The survey of more than 600 finance executives included a mix of companies across sectors, only 65 percent of which were public companies, the first to face the new accounting in 2019. Private companies have an extra year to prepare for standard, which requires companies for the first time to elevate their leased assets and related liabilities out of footnote disclosures and onto the face of the balance sheet.

More than half of survey respondents said their companies were in the process of assessing how their balance sheet will be affected by the new on-balance-sheet recognition of leases. Another one-fourth said they had stared the implementation process.

A sobering 47 percent of those in the implementation phase said the adoption was taking more effort than they expected. The biggest surprises included the data collection effort, the systems requirements, and the resources that would be necessary to get the job done.

Sheri Wyatt, PwC partner in capital markets and accounting advisory services, says in some ways she finds the results surprising, and in other ways not so much. Many companies are still in the throes of adopting even bigger rules that take effect even sooner governing how companies are to recognize revenue in financial statements, and the survey includes responses from a good number of private companies who have an extra year to prepare.

On the other hand, “companies are expecting this to be quite a bit of big, heavy lifting,” Wyatt says. “With the standard taking effect in 18 months, for public companies that haven’t started yet, that could be viewed as a relatively short period of time.”
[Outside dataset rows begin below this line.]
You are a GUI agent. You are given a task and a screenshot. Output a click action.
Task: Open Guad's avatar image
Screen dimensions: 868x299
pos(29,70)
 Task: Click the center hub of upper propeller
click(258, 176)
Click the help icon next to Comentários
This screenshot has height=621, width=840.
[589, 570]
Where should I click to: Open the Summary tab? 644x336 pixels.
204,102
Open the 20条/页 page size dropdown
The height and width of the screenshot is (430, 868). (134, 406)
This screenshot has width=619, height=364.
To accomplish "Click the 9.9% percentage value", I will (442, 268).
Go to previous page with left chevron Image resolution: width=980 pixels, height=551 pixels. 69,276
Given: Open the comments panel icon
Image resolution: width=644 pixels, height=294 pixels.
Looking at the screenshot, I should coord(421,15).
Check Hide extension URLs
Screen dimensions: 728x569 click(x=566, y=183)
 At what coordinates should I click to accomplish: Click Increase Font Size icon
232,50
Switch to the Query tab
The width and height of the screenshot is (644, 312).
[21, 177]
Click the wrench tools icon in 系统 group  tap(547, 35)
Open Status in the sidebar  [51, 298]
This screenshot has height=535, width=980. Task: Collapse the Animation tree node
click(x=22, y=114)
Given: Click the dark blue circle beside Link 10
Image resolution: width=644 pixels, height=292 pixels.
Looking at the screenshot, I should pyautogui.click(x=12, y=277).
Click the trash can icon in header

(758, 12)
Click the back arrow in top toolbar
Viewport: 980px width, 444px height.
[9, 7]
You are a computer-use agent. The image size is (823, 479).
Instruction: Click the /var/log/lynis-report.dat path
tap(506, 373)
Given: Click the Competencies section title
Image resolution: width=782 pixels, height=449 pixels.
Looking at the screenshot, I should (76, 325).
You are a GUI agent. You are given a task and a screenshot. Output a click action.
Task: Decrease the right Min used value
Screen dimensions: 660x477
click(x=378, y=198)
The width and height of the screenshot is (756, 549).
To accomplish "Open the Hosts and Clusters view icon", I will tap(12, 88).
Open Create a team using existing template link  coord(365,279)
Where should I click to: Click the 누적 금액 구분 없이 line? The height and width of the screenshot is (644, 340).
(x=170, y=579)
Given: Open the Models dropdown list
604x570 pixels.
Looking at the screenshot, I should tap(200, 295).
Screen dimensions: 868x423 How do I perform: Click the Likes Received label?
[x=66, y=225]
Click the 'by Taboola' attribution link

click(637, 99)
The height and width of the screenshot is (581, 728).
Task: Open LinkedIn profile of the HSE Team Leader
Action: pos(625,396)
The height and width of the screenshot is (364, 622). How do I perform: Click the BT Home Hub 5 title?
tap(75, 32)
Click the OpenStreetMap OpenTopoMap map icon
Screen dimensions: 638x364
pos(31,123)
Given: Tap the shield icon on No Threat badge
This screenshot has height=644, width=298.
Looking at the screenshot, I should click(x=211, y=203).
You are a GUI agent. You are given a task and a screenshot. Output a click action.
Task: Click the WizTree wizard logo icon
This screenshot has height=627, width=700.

Wyatt says she sees many companies still in the exploratory phase of adopting the new accounting, perhaps establishing steering committees or in the early stages of getting started. “In our conversations with clients, we’re trying to get them focused on accelerating the process of understanding what their lease portfolio is and what the data gaps are. Getting the data, assessing the data for quality, identifying a solution, and migrating the data to the solution can be time consuming.”

Experts have warned companies that data collection would be challenging, gathering lease contracts from what is likely a decentralized process at most companies and studying them for the terms and conditions that must be reflected in the new accounting. In the recent survey, companies said 55 percent of their real estate assets are leased, and 44 percent of their non-real estate assets are leased.